======== PROVIDED RECORDS ========

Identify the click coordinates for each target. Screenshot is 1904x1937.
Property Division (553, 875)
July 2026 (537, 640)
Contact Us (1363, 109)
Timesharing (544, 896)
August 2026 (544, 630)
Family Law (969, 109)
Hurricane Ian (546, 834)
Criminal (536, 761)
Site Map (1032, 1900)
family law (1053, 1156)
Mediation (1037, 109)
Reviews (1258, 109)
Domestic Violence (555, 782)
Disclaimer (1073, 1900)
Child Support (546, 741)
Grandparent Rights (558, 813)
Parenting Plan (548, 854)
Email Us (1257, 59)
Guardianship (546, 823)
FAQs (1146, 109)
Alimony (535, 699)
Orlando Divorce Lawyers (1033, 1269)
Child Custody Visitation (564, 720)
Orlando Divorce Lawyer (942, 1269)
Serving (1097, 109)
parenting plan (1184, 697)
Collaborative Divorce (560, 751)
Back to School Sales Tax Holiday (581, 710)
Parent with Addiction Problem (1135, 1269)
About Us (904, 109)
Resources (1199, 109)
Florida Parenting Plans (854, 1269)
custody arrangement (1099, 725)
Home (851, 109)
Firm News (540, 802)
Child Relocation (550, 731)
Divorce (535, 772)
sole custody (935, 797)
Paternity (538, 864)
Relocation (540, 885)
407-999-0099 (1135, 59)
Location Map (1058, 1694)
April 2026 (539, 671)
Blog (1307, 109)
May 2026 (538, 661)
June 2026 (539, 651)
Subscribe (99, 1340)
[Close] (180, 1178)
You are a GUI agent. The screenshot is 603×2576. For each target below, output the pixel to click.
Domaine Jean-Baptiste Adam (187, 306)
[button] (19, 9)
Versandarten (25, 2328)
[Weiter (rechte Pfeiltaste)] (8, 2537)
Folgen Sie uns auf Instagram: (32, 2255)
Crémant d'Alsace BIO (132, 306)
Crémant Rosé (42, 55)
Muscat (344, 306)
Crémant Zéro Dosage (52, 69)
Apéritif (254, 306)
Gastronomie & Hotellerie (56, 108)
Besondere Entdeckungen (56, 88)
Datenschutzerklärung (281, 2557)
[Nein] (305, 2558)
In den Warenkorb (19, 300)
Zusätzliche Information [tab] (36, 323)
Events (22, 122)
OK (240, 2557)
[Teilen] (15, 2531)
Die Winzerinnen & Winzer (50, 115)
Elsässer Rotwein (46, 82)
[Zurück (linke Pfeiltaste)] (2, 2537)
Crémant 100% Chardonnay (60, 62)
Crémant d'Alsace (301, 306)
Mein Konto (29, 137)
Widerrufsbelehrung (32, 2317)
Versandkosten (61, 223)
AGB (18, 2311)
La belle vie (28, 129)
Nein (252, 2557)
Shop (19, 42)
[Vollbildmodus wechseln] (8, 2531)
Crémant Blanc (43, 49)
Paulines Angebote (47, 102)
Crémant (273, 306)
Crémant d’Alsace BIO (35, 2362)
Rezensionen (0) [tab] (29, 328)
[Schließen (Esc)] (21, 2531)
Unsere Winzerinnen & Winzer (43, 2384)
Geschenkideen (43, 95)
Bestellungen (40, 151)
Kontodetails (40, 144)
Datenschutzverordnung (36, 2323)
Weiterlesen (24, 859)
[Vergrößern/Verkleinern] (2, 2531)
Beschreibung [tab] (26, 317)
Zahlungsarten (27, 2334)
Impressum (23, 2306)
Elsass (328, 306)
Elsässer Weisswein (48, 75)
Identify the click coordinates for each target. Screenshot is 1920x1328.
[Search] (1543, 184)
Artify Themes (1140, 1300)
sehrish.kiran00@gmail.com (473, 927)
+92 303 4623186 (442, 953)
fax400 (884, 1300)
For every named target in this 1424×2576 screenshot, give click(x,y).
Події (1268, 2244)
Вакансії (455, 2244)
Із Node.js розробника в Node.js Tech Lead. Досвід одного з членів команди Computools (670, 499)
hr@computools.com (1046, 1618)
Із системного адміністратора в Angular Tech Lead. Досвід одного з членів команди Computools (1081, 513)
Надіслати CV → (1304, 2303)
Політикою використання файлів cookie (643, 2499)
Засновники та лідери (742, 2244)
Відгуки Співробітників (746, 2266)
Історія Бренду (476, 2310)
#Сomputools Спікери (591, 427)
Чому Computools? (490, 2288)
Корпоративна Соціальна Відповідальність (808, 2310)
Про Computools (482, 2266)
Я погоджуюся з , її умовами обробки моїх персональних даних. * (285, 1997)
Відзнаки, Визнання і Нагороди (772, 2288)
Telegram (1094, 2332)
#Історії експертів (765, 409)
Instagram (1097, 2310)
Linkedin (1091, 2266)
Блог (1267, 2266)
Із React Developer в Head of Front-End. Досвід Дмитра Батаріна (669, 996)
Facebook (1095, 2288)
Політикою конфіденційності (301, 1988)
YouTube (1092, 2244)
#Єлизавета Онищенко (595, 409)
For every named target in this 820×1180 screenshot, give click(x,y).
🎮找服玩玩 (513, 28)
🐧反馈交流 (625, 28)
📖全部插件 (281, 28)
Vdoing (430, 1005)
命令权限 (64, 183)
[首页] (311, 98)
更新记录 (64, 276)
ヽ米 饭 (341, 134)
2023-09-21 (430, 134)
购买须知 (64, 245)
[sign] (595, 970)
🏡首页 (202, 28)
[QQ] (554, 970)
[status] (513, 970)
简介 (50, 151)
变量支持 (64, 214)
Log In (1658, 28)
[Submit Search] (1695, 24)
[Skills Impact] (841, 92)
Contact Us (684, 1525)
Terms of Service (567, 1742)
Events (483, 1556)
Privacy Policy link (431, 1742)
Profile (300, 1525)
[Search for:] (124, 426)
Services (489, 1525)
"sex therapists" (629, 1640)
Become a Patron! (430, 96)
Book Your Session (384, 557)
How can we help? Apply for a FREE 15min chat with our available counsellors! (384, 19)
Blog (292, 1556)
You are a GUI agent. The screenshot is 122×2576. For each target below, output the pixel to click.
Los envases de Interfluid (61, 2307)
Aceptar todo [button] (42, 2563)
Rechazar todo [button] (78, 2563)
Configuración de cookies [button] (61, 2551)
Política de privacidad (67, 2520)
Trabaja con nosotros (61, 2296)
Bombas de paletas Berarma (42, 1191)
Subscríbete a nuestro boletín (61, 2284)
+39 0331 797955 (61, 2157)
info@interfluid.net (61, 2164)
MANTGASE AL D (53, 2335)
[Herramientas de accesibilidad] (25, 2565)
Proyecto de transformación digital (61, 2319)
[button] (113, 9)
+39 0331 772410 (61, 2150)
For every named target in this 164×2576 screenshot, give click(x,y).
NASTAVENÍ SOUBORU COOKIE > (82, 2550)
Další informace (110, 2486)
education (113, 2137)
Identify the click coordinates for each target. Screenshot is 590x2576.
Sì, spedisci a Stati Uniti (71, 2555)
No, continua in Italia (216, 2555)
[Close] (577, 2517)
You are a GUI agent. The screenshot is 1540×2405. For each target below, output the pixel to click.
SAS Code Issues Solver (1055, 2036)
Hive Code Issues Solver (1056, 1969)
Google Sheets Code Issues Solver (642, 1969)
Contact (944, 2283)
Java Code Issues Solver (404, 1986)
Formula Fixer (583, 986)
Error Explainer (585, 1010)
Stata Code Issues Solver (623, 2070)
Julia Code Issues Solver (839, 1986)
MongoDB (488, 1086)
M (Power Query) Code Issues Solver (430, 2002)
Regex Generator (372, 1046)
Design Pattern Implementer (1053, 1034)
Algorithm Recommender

========

* [PROBLEM] Whenever the word "Instagram" appears in a line of the listing, report that line.

* [RESULT FOR THIS EXERCISE]
Folgen Sie uns auf Instagram: (32, 2255)
Instagram (1097, 2310)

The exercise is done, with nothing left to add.